» **Your instructions**: Return the entries below word for word, from the very first line through the line that contains "The image size is (1000, 560).", and nothing after it.

** Start of Dataset rows **

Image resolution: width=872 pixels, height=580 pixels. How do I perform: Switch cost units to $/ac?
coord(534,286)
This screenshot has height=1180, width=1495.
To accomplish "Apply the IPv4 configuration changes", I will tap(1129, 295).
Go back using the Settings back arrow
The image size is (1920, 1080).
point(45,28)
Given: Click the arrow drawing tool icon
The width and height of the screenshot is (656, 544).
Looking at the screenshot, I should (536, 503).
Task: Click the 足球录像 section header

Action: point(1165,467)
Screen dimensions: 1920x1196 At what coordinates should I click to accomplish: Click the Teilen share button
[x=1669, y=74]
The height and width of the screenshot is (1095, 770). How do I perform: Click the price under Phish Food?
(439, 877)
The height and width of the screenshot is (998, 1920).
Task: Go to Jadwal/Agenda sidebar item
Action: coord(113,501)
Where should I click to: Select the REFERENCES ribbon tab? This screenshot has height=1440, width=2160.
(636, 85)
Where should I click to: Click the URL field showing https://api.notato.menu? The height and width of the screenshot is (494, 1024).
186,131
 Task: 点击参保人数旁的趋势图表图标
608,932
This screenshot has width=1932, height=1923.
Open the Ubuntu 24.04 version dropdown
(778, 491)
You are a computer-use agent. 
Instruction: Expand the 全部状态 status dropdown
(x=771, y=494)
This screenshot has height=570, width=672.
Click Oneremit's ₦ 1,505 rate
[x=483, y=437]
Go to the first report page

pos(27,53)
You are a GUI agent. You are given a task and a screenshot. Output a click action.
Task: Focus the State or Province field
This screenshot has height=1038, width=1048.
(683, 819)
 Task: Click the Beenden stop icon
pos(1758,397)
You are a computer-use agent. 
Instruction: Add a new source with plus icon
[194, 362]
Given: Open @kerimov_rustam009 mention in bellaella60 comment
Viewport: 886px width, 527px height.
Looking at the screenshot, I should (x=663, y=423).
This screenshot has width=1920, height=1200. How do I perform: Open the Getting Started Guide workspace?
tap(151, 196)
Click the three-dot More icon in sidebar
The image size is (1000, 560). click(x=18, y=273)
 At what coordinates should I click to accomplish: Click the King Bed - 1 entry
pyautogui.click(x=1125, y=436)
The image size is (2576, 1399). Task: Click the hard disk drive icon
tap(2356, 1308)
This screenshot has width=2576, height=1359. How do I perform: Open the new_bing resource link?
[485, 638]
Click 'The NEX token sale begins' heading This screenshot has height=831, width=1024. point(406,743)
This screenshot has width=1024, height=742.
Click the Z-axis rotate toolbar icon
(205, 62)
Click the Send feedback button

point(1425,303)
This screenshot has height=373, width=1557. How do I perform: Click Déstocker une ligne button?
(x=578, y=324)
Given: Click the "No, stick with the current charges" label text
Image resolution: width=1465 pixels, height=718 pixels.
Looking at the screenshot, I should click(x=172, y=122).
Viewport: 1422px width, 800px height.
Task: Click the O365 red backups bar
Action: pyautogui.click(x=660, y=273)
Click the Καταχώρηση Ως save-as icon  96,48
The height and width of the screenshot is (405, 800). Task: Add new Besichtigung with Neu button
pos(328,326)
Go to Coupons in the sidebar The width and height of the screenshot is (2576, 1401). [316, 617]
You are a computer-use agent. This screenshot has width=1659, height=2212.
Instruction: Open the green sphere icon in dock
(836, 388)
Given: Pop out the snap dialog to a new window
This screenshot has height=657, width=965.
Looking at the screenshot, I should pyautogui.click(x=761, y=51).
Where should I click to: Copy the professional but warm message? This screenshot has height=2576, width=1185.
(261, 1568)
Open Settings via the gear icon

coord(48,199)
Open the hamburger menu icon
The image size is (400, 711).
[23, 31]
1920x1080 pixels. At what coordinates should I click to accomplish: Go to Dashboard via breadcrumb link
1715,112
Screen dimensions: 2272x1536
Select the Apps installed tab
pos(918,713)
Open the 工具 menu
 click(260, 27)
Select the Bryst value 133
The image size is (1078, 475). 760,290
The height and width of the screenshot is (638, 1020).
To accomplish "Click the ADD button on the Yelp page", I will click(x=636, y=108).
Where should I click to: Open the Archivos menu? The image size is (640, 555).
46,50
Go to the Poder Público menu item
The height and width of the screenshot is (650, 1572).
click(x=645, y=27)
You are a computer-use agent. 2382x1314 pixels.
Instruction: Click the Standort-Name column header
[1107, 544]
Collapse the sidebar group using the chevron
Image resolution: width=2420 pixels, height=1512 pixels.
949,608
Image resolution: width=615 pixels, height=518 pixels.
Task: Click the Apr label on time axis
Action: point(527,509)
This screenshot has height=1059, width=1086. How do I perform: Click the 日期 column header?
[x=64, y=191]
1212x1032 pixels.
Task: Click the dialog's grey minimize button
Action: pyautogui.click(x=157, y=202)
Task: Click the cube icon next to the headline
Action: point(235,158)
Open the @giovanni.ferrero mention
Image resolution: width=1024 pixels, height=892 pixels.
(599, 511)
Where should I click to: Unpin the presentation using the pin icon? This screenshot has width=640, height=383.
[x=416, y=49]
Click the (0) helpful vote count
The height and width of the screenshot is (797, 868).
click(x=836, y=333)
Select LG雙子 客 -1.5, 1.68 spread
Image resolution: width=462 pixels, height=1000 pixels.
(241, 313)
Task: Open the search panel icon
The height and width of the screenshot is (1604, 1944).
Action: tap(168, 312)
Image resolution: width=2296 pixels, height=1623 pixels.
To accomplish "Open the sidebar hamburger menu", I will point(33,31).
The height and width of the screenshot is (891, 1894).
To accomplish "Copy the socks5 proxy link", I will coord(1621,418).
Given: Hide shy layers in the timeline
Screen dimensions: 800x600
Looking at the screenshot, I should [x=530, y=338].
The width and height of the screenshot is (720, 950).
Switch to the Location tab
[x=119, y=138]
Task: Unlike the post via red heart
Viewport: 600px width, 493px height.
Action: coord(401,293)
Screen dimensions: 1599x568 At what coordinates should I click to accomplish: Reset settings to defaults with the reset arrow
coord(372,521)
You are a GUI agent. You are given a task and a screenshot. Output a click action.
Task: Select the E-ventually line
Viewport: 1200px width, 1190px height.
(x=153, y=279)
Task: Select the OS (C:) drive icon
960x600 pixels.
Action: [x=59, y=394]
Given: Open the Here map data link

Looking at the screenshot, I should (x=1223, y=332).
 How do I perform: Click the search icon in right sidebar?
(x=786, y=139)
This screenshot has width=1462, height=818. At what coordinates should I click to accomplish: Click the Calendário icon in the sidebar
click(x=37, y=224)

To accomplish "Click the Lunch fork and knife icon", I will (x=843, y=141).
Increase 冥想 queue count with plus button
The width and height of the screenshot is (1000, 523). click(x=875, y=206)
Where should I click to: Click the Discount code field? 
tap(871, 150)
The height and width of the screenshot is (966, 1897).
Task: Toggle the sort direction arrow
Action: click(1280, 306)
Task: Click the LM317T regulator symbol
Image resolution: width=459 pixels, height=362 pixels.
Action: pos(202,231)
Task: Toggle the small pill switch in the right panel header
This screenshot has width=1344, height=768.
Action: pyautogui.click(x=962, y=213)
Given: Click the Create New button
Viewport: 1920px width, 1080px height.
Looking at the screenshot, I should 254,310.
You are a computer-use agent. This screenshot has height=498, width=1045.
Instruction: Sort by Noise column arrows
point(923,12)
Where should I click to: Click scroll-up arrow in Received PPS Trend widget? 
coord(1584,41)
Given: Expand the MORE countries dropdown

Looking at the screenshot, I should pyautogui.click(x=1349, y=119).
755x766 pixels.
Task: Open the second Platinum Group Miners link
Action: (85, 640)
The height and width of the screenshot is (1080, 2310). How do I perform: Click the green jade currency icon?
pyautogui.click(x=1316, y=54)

** End of Dataset rows **

» **Worked answer**:
Image resolution: width=872 pixels, height=580 pixels. How do I perform: Switch cost units to $/ac?
coord(534,286)
This screenshot has height=1180, width=1495.
To accomplish "Apply the IPv4 configuration changes", I will tap(1129, 295).
Go back using the Settings back arrow
The image size is (1920, 1080).
point(45,28)
Given: Click the arrow drawing tool icon
The width and height of the screenshot is (656, 544).
Looking at the screenshot, I should (536, 503).
Task: Click the 足球录像 section header

Action: point(1165,467)
Screen dimensions: 1920x1196 At what coordinates should I click to accomplish: Click the Teilen share button
[x=1669, y=74]
The height and width of the screenshot is (1095, 770). How do I perform: Click the price under Phish Food?
(439, 877)
The height and width of the screenshot is (998, 1920).
Task: Go to Jadwal/Agenda sidebar item
Action: coord(113,501)
Where should I click to: Select the REFERENCES ribbon tab? This screenshot has height=1440, width=2160.
(636, 85)
Where should I click to: Click the URL field showing https://api.notato.menu? The height and width of the screenshot is (494, 1024).
186,131
 Task: 点击参保人数旁的趋势图表图标
608,932
This screenshot has width=1932, height=1923.
Open the Ubuntu 24.04 version dropdown
(778, 491)
You are a computer-use agent. 
Instruction: Expand the 全部状态 status dropdown
(x=771, y=494)
This screenshot has height=570, width=672.
Click Oneremit's ₦ 1,505 rate
[x=483, y=437]
Go to the first report page

pos(27,53)
You are a GUI agent. You are given a task and a screenshot. Output a click action.
Task: Focus the State or Province field
This screenshot has height=1038, width=1048.
(683, 819)
 Task: Click the Beenden stop icon
pos(1758,397)
You are a computer-use agent. 
Instruction: Add a new source with plus icon
[194, 362]
Given: Open @kerimov_rustam009 mention in bellaella60 comment
Viewport: 886px width, 527px height.
Looking at the screenshot, I should (x=663, y=423).
This screenshot has width=1920, height=1200. How do I perform: Open the Getting Started Guide workspace?
tap(151, 196)
Click the three-dot More icon in sidebar
The image size is (1000, 560). click(x=18, y=273)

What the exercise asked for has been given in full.